De fato, o episódio envolvendo a EBX foi decisivo para o estabelecimento da gestora Mubadala Capital, no Rio de Janeiro. Esta sim, a Mubadala. E foi Eike quem conferiu ao fundo o know how para seguir no país, 12 anos depois, investindo em ativos de risco. Essa estratégia, que exige uma boa dose de sangue frio em um país com tanta instabilidade macroeconômica, encontrou terreno fértil na grande crise do capitalismo brasileiro que viria logo depois: a Operação Lava Jato.
Hoje, a Mubadala Capital é mais do que um braço de investimentos do fundo soberano. Cerca de 70% dos recursos já investidos por ela vêm de investidores privados, predominantemente europeus, e só 30% são alocados pelo fundo soberano que detém a gestora. Para cada investida, um novo fundo é constituído. E é comum que um mesmo investidor ingresse em diferentes empreendimentos geridos pela Mubadala.
Modus operandi
Depois de assumir os ativos de Eike no Brasil, uma segunda tacada da Mubadala no Brasil veio com a crise vivida pela Odebrecht (atual Novonor) na esteira da Lava Jato.

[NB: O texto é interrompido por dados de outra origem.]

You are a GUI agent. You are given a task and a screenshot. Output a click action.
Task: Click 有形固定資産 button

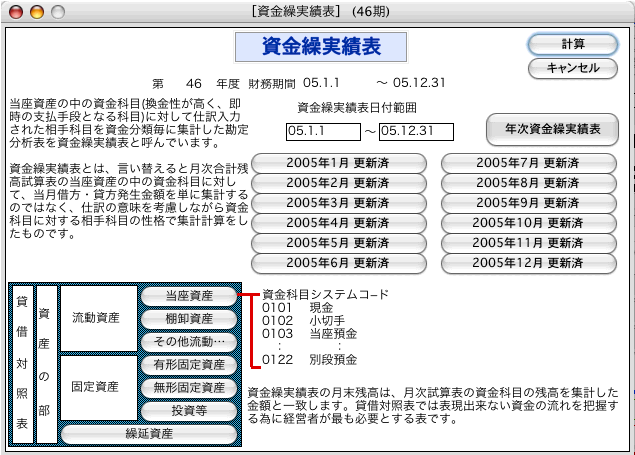point(189,364)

A Odebrecht, que chegou a ser a maior construtora do Brasil, foi o epicentro da operação com seu “departamento de propinas” organizado. Com alto endividamento e escassez de novos projetos, pediu recuperação judicial.

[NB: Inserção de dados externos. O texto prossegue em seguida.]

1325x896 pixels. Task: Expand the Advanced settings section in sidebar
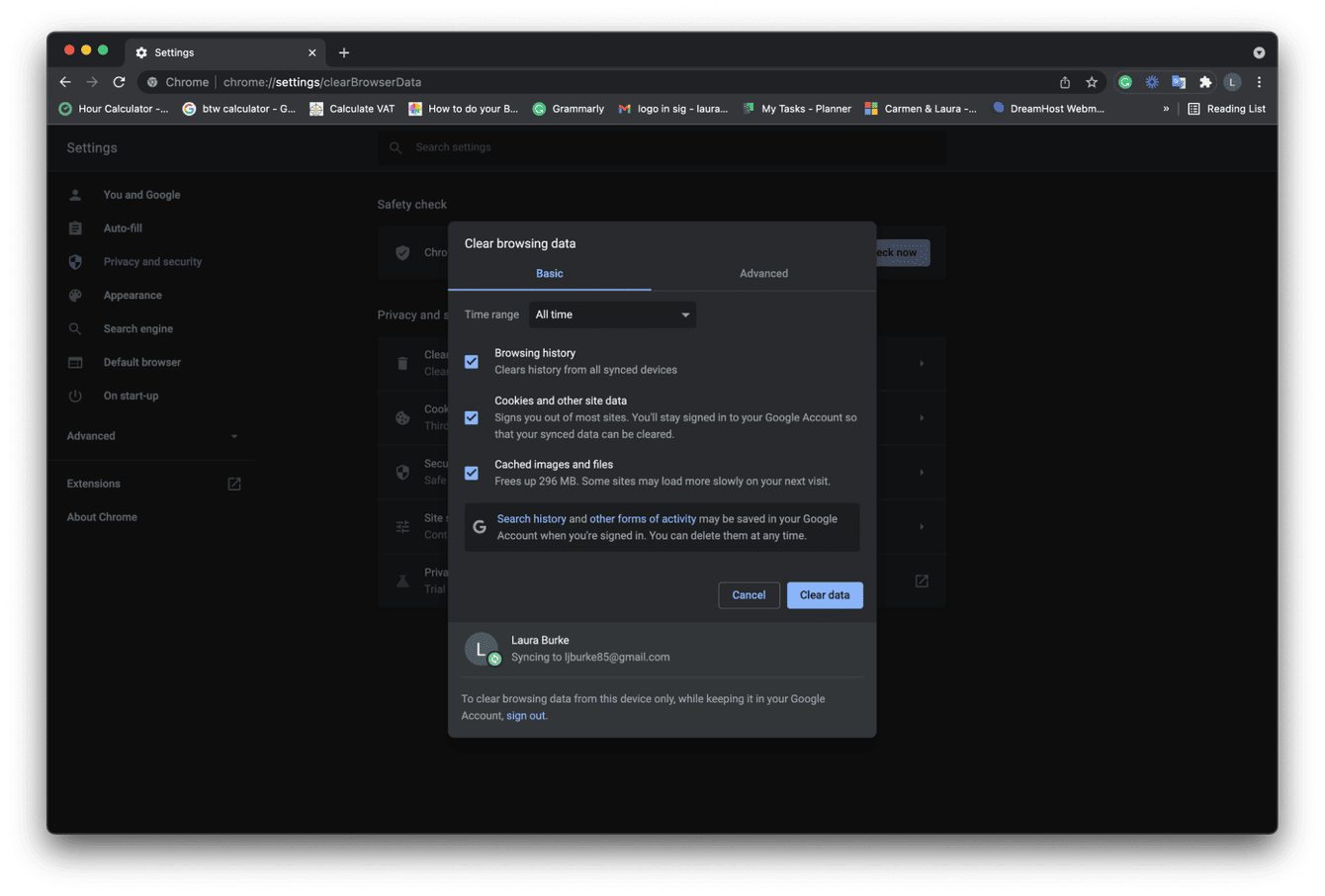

A Mubadala Capital, claro, aproveitou a situação.
Em 2019, a Odebrecht Rodovias vendeu para Mubadala Capital e a gestora Farallon 85% de sua participação na concessionária Rota das Bandeiras, que administra os 297 quilômetros do corredor Dom Pedro, no interior de São Paulo. Os dois compradores dividiram meio a meio a participação.
Dois anos depois, a Mubadala pagou R$ 2 bilhões pela parte da Farallon e se tornou a única dona da Rota das Bandeiras, que permanece no portfólio da gestora até hoje.
Outro ativo da Odebrecht que fez brilhar os olhos da Mubadala foi a Odebrecht Agroindustrial, hoje chamada Atvos. O controle da companhia, que era o braço de açúcar e álcool da Odebrecht, passou para o fundo americano Lone Star, com quem a Mubadala travaria uma ruidosa batalha judicial. No fim, os bancos credores da Odebrecht toparam passar o controle para a Mubadala, a Lone Star acabou diluída e vendeu sua participação para a nova controladora.
Em outubro de 2023, a Mubadala comprou também a parte que restava com a Nonovor. E passou a ter 100% da Atvos.
A maneira como a Mubadala escolhe seus ativos é totalmente agnóstica, como gostam de definir os gestores do mercado financeiro. O foco não é o setor, mas a situação da empresa. Os primeiros investimentos foram feitos em empresas de infraestrutura, justamente as que enfrentavam grandes desafios naquele momento. Hoje, olham para ativos de consumo. Os tentáculos da gestora alcançam de cafezinho ao minério de ferro.
Uma das ambições da gestora agora está no mercado de negociações de ativos. A Mubadala comprou em fevereiro de 2023 a Americas Trading Group (ATG), companhia carioca de tecnologia especializada em negociação eletrônica de ativos financeiros. Com o negócio, a intenção da gestora é construir uma concorrente para a B3, que hoje opera de forma monopolista.
Esta semana, a prefeitura do Rio enviou um projeto de Lei para a Câmara dos Vereadores que prevê a redução do ISS que incide sobre atividades de bolsa, de 5% para 2%, preparando o terreno para a chegada do novo player.
A Mubadala já topou o desafio. A expectativa é que a ATG esteja pronta para começar a operar no fim de 2025.